Artificial intelligence (AI) has truly transformed the way we predict toxicity, offering a scalable, accurate, and scientifically sound alternative to traditional experimental methods. Early studies highlighted the effectiveness of rule-based and QSAR models, but recent advancements in machine learning (ML), deep learning (DL), and large language models (LLMs) have significantly improved predictive accuracy for various toxicological endpoints. Today, these applications span drug discovery, nanotoxicology, environmental safety, and human organ toxicity, integrating molecular descriptors, omics, and proteomics data to enhance both interpretability and accuracy. Innovative architectures like multitask learning, TabNet, TabTransformer, and explainable AI platforms such as TIRESIA and ToxNet are paving the way for more transparent predictions of acute, chronic, and developmental toxicity.
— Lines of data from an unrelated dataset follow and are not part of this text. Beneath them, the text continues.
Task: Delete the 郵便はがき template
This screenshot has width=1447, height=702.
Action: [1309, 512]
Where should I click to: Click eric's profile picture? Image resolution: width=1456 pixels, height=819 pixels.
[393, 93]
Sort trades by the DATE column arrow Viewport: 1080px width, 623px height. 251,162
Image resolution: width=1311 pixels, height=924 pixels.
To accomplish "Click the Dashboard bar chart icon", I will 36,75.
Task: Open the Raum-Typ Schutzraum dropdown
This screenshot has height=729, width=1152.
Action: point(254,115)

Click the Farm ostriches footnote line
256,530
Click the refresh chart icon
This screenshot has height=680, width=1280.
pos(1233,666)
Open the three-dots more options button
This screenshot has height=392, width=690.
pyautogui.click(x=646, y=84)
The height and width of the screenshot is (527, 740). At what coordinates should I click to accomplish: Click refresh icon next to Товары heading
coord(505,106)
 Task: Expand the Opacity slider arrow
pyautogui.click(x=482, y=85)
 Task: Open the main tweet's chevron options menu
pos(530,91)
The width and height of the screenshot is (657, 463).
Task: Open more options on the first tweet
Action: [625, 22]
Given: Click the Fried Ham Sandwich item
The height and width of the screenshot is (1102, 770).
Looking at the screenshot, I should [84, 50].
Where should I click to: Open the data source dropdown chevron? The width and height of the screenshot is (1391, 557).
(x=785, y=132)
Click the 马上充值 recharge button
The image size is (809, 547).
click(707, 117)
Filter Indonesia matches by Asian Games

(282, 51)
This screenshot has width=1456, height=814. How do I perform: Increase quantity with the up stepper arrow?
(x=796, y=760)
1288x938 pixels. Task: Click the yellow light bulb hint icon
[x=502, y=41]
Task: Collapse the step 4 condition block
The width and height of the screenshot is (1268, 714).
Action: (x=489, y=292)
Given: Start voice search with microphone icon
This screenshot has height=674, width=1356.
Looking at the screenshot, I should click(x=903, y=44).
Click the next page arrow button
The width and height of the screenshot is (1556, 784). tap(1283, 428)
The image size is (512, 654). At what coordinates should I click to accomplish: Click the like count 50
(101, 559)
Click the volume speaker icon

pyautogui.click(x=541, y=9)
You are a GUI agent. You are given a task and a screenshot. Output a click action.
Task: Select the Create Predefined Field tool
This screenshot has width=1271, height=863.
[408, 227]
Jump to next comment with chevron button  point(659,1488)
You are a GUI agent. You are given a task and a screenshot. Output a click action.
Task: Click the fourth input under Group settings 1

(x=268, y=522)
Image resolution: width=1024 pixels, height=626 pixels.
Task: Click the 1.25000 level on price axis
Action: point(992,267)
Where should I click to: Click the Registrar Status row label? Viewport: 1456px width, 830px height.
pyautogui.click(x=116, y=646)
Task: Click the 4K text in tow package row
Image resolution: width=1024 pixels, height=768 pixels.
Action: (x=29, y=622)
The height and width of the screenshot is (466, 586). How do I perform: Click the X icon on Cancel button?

Additionally, ensemble and hybrid models that combine QSAR, deep neural networks, and spatio-temporal representations are improving generalizability across different chemical spaces. Despite these advancements, challenges remain, including data heterogeneity, interpretability, regulatory acceptance, and the ability to apply findings in real-world scenarios. Future directions are focusing on mechanistic modeling, multi-omics integration, and the development of AI-based decision-support systems to accelerate safe drug development, chemical risk assessment, and environmental monitoring. Collectively, these innovations position AI as a cornerstone technology in predictive toxicology, bridging the gap between experimental and computational approaches for safer and more sustainable innovations.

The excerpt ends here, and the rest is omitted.